Anthony Albanese has written to British Prime Minister Sir Keir Starmer to formally back removing Prince Andrew from the royal line of succession, with the Prime Minister citing what he described as "grave allegations" against the Duke of York.
New Zealand has since become the second Commonwealth nation to publicly voice support for the move, adding weight to a push that now spans multiple countries with the British monarch as head of state.
The development places Australia alongside an emerging coalition of Commonwealth governments signalling that the allegations surrounding Prince Andrew, which relate to his association with convicted sex offender Jeffrey Epstein, have crossed a threshold demanding formal institutional response.
Albanese's decision to write directly to Starmer represents a notable step. Australia's federal government does not typically weigh in on the internal affairs of the British royal family, and the move will be read in some quarters as a deliberate signal that the matter is no longer considered purely a domestic British question.
Prince Andrew stepped back from royal duties in 2019 following widespread criticism of a BBC interview in which he addressed his friendship with Epstein. He later reached a civil settlement in the United States with Virginia Giuffre, who had accused him of sexual abuse.
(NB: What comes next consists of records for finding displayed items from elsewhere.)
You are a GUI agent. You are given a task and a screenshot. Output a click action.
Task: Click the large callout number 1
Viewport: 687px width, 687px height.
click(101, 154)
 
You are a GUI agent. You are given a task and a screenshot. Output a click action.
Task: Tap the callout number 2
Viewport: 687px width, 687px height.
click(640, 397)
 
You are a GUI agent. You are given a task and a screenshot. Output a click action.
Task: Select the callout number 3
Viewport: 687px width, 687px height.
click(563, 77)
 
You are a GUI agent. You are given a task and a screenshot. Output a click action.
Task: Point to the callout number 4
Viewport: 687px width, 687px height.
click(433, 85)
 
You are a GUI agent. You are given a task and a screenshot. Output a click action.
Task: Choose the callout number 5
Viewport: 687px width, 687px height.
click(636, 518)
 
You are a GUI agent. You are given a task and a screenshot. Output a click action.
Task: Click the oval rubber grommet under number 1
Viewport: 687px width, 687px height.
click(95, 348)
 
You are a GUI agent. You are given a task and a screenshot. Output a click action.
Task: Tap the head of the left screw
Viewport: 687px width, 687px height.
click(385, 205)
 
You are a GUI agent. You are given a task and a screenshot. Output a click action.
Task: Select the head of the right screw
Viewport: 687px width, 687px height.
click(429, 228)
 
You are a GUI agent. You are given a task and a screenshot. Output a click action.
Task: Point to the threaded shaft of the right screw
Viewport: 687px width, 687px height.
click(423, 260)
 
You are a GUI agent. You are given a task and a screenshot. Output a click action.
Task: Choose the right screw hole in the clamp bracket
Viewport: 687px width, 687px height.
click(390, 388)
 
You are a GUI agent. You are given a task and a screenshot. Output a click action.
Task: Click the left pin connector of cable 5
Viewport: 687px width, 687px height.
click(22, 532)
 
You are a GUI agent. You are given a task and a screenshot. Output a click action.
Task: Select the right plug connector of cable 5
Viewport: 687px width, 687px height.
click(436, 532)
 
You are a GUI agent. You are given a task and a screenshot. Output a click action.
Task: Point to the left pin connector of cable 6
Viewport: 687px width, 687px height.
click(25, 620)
He denied the allegations and the settlement was reached without admission of liability.
Supporters of the Duke of York argue that he has not been convicted of any criminal offence and that altering succession law on the basis of civil allegations sets a troubling precedent for due process. That argument carries real legal weight: succession to the Crown in Commonwealth realms is governed by longstanding statute, and any change would require legislative coordination across multiple jurisdictions.
The British government has not publicly confirmed whether it is actively pursuing succession changes. Any such reform in the UK would likely require an act of the Westminster Parliament, and potentially parallel legislation in realms including Australia, where the Succession to the Crown Act 2015 mirrors UK succession law.
That constitutional dimension is significant. The Australian parliament passed its own succession legislation to maintain consistency with the UK, meaning Canberra could theoretically be required to act independently if the UK moves forward. Albanese's letter may, in part, be laying the groundwork for that legislative conversation.
The New Zealand government's decision to follow Australia's lead suggests a coordinated approach is developing among the Pacific realms, though neither government has outlined a precise legislative timetable.
From a centre-right perspective, the core concern is institutional integrity: the monarchy's credibility as a constitutional institution rests partly on public trust, and that trust has clear limits. The counterargument, grounded in rule-of-law principles, is that altering a person's legal standing without a criminal conviction requires careful procedural justification, not merely political momentum.
Both concerns are legitimate. The more durable path forward is one that respects legal process while acknowledging that public institutions, including the monarchy, carry reputational obligations that go beyond the strict threshold of criminal guilt. Whether that balance is best struck through succession reform, or through other means, is a question that reasonable people across the political spectrum will continue to debate.